5.3. Het in hoger beroep ingebrachte beeldvormingsverslag van juli 2011 van Amsta leidt niet tot een ander oordeel. Dit verslag geeft geen antwoord op de vraag of de medische situatie van appellante sinds 2005 is verslechterd noch op de vraag of haar beperkingen sinds die tijd zijn toegenomen. Het geeft enkel een algemeen beeld van appellante met adviezen voor haar behandeling in de toekomst.
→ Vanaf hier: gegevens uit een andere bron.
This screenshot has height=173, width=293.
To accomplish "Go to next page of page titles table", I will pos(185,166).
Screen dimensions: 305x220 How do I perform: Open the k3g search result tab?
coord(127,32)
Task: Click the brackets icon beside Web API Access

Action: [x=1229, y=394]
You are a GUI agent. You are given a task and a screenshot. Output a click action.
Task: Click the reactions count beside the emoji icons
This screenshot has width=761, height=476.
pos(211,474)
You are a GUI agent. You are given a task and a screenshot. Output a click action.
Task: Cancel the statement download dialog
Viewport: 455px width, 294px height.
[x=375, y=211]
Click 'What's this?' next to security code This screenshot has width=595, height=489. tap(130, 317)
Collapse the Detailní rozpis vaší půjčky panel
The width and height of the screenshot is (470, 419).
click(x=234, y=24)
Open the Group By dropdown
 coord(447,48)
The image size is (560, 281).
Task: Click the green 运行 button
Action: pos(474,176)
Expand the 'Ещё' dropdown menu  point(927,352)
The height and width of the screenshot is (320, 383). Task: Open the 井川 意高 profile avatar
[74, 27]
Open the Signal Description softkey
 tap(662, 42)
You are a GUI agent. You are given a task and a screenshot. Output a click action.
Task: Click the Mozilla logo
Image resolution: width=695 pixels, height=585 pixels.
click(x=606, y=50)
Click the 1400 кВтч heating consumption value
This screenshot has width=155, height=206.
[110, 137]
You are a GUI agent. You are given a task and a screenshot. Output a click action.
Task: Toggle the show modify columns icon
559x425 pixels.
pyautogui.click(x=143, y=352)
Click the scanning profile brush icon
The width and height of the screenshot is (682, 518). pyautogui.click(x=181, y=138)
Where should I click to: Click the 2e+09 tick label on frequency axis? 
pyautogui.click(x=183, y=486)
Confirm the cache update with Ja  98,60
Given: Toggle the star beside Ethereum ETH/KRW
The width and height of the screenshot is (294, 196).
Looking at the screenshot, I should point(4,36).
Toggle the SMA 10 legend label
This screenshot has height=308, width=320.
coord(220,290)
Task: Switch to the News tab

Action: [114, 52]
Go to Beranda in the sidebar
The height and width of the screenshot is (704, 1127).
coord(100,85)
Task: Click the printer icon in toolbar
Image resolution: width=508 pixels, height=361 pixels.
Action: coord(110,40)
Bovendien wordt, zoals de bezwaarverzekeringsarts in haar rapport van 29 augustus 2012 terecht opmerkt, in dit verslag niet onderbouwd waarom het cognitief functioneren van appellante op ongeveer 8 à 9 jaar wordt geschat, terwijl psychiater Weeda spreekt van een licht verstandelijke beperking. Van den Heuvel en Weeda achten ook geen nader onderzoek aangewezen. Evenals de rechtbank ziet ook de Raad geen aanleiding om een deskundige op het gebied van de psychiatrie te benoemen.
5.4. Uit het onder 5.1 tot en met 5.3 overwogene volgt dat de aangevallen uitspraak, voor zover aangevochten, dient te worden bevestigd.
6. Voor een proceskostenveroordeling bestaat geen aanleiding.
BESLISSING
De Centrale Raad van Beroep bevestigt de aangevallen uitspraak voor zover aangevochten.
Deze uitspraak is gedaan door T.L. de Vries als voorzitter en C.C.W. Lange en C.P.M. van de Kerkhof als leden, in tegenwoordigheid van K.E. Haan als griffier. De beslissing is uitgesproken in het openbaar op 22 februari 2013.